Given text —
☆ ☆ ☆

Show off named characters first, then kill them and threaten them for dramatic effect.

 

Which is fair enough. Named faces matter more to players than anonymous people- this is old news. And for all the character drama and emotional trevails in DAI- Cassandra's fears with the Seekers, Cullen's lyrium addiction, Dorian's father confrontation- there's remarkably little threat to them- no foe we can't reasonably be sure of beating with PC-enabled ease. Except, perhaps, Flemeth- who's a special case all around- powerful, ambiguous, and seemingly unkillable.

Yes, exactly...even though that makes me sound so cold :( :mellow: I did have emotional investment in the companion quests, now that you mention them, but like you said, there were clear "correct" choices in them so the emotion was more "aww I'm sorry. Here, I chose option B, now it's all better" rather than "this is an awful situation and I'll do what I can to help, but even that won't be enough"

☆ ☆ ☆

Source material —
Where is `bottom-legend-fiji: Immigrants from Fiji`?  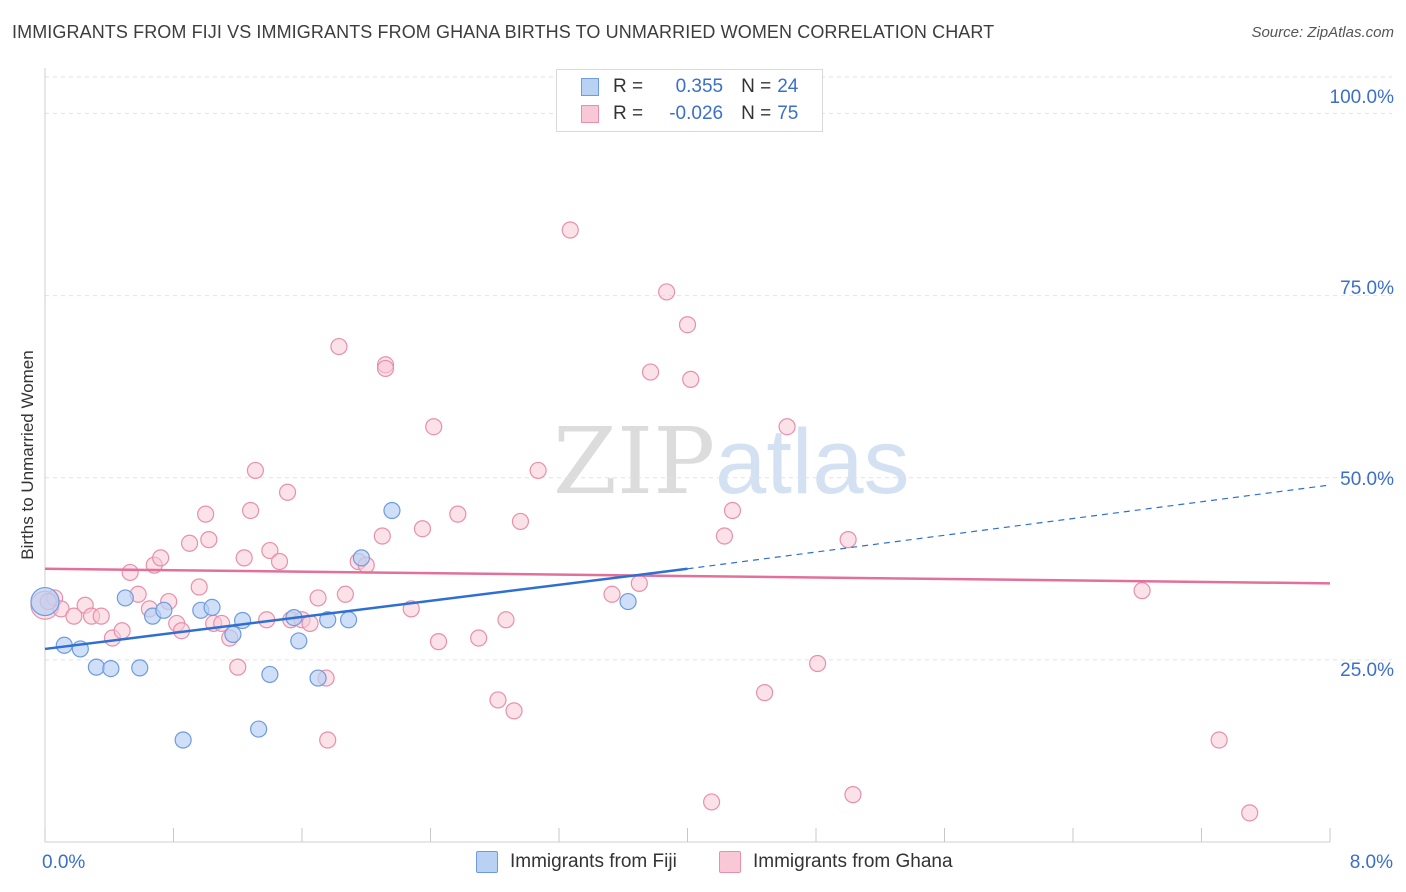
bottom-legend-fiji: Immigrants from Fiji is located at coordinates (576, 862).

☆ ☆ ☆

Questions to answer —
1) In the DAI discussion, which figure is named as a possible exception to the lack of real threat?
2) List every example of character drama and emotional travail that the DAI discussion gives.
3) Continue the DAI discussion after its final sentence.

Answers below —
1) Flemeth

2) Cassandra's fears with the Seekers, Cullen's lyrium addiction, Dorian's father confrontation

3)
Though another thing DA 4 should add from DA 2 is more then one major character quest.  I would have loved in Inquisition had we gotten three cutscene heavy character quests that told an ongoing story instead of the one we got.  Probably wuld have made those characters feel even better if, say the awesome scenes in Dorian's quest and Cole's quest, felt like they had been built up from something rather then just an isolated incident.  

 

Yes, this would be so great. I will say that the companion content wasn't bad at all, and there was always something to discuss after one of the main quests. But I really enjoyed DA2's companion content and structure. The companion codices in Trespasser made me really nostalgic for the DA2 updates in each act.

 

I think the reason that I'm not overly concerned with it is that I don't necessarily feel like I personally have to have a visceral emotional response to an event like the Conclave or Bethany/Carver getting mauled by an ogre so long as my character has a reason to be torn up over it.  We as the player don't get to experience the Conclave, but the Inquisitor as a character did so I don't have a problem with extrapolating why he might be saddened to hear that it blew up if I for some reason need more than the fact that hundreds of people were murdered.  I agree that my acceptance of that likely has at least something to do with my willingness to indulge in headcanon (a term which I hate), though I don't think that's bad or that I'm tacitly endorsing awful writing.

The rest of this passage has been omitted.